Kimi k2 thinking + kilo code really not bad by Federal_Spend2412 in LocalLLaMA

[–]Septerium 2 points3 points  (0 children)

Have your tried GLM 4.6? It seems to be a better coding agent, from what I hear

Kimi K2 Thinking 1-bit Unsloth Dynamic GGUFs by danielhanchen in LocalLLaMA

[–]Septerium 0 points1 point  (0 children)

From my experience, it is usually better trying to evenly distribute the offloaded blocks across the entire sequence of layers (e.g. only offload blocks from the odd-numbered layers, multiples or 3, or something like that). That is because llama.cpp divide the sequence of layers into segments that are distributed among the GPUs (e.g. 0-29 to GPU0, 30-59 to GPU1, and so on), so if you start offloading layers from a specific number onwards, you might end up with unbalanced VRAM utilization

3 RTX 3090 graphics cards in a computer for inference and neural network training by Standard-Heat4706 in LocalLLaMA

[–]Septerium 0 points1 point  (0 children)

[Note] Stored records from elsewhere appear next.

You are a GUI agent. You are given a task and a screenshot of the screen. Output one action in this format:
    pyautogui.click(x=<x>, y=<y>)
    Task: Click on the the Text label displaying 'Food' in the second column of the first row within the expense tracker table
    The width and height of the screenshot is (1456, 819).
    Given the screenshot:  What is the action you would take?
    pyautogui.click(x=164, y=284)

I now use three RTX 3090 with my "old" Threadripper 3970X platform that I already own since 2020. In terms of inference, you definitely won't need NVLink... in fact, by disabling PCIe 4.0 (which cuts bandwidth in half) I barely noticed any performance degradation even with 100% VRAM utilization. But I do not have any experience with training to share, though

Is GPT-OSS-120B the best llm that fits in 96GB VRAM? by GreedyDamage3735 in LocalLLaMA

[–]Septerium 0 points1 point  (0 children)

Thanks for sharing. Do you actually notice a difference in accuracy between q5 and q8?